Set problem: Repeat verbatim the lines starting at the one containing "[button] (850, 100)" and ending at the one containing "commerciale@vitekna.it (1045, 994)", both included, and output no other lines.

Recorded data:
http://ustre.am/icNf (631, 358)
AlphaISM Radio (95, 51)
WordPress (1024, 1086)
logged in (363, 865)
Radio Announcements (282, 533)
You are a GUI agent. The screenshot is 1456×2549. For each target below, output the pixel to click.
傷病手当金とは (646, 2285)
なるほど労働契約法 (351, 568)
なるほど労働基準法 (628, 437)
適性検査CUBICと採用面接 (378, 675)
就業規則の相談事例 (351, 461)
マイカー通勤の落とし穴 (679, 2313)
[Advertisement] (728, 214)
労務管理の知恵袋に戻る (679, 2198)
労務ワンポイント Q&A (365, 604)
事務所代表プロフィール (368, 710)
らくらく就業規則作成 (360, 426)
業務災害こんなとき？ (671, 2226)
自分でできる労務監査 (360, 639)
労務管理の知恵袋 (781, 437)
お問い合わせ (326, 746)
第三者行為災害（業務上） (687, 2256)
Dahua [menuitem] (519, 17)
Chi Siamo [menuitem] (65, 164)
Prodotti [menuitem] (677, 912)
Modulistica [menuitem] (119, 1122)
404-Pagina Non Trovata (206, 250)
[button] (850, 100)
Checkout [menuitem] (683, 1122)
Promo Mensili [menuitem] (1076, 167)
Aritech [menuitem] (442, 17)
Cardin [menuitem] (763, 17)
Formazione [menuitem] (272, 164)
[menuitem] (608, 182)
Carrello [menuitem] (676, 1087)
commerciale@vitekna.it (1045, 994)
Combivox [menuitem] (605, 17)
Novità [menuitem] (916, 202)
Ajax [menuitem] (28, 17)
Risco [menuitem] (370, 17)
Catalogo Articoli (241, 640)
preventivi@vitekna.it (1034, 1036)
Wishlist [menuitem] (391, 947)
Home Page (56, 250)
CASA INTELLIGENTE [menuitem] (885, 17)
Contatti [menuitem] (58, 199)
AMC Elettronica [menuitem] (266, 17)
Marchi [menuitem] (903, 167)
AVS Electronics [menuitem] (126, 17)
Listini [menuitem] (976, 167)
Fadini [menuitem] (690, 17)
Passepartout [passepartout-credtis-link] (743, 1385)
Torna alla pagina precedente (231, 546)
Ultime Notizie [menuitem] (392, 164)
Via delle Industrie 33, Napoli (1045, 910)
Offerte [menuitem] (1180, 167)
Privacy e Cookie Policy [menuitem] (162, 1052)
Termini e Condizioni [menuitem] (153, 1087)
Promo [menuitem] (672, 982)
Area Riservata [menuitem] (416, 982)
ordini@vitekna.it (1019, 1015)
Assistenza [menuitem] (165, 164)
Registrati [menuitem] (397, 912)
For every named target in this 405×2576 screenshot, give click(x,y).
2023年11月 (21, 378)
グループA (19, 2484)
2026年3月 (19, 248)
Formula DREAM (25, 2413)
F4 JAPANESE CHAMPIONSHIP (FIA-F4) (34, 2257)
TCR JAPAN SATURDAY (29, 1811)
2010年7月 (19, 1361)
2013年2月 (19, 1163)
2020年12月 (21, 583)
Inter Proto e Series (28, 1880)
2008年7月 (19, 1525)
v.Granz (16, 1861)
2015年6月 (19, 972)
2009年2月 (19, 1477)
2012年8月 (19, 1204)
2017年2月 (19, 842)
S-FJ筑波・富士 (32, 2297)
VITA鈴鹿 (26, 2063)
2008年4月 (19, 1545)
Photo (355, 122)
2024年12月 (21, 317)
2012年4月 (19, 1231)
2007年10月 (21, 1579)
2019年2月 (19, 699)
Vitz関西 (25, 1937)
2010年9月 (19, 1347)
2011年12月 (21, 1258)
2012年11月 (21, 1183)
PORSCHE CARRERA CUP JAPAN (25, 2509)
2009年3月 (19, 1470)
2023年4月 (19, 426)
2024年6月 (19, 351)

Written answer:
[button] (850, 100)
Checkout [menuitem] (683, 1122)
Promo Mensili [menuitem] (1076, 167)
Aritech [menuitem] (442, 17)
Cardin [menuitem] (763, 17)
Formazione [menuitem] (272, 164)
[menuitem] (608, 182)
Carrello [menuitem] (676, 1087)
commerciale@vitekna.it (1045, 994)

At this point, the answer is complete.